--- Data rows ---
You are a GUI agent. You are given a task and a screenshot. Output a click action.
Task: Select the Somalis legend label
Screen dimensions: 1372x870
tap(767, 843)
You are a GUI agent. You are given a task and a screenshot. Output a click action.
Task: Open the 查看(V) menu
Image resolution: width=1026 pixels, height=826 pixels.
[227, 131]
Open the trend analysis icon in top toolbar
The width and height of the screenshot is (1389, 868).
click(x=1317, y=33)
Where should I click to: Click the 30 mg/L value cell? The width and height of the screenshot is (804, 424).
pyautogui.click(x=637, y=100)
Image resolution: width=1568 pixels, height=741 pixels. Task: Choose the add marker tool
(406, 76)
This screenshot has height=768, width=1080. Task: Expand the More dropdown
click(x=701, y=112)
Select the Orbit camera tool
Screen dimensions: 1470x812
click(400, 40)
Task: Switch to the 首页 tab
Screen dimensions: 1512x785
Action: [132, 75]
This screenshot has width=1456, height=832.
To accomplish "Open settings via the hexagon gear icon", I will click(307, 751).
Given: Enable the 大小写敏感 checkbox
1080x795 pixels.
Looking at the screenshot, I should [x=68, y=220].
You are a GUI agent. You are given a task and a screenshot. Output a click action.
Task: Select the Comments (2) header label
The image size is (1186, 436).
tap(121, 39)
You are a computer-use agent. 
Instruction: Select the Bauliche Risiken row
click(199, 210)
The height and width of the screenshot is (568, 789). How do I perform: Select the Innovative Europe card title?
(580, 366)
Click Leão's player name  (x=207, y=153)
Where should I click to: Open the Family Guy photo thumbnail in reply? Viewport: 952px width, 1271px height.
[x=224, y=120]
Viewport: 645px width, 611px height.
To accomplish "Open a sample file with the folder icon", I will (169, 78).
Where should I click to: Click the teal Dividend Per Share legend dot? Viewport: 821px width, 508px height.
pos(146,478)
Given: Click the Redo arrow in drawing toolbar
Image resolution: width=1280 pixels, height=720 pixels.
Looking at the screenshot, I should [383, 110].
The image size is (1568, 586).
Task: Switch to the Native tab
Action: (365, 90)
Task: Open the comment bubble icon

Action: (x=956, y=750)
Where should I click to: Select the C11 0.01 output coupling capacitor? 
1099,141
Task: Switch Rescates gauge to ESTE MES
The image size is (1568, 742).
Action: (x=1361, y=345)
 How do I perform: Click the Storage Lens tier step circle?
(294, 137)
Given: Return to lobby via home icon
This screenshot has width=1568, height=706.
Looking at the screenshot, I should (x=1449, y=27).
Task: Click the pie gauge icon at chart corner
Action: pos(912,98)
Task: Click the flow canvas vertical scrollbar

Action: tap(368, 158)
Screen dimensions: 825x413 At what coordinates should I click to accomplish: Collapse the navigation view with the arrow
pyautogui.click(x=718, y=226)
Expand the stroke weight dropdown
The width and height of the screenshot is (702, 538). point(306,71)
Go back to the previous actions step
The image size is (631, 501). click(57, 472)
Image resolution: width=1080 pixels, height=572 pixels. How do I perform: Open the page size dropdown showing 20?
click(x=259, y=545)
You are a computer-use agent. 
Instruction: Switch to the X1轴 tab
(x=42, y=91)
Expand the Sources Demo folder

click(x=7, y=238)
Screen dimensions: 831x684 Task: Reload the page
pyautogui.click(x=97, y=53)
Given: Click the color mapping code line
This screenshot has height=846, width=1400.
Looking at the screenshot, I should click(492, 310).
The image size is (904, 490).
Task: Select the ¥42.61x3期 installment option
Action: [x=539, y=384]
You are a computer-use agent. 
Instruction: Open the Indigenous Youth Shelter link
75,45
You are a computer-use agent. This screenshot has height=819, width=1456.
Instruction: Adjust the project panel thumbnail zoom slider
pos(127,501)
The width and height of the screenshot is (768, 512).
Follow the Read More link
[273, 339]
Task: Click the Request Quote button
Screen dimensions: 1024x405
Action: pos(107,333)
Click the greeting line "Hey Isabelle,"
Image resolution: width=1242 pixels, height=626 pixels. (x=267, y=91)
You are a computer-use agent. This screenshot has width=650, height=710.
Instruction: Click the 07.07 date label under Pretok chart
---
The request →
Please count how many lines in the items above contain the string "More", and reply with the number alone.

Expected answer →
2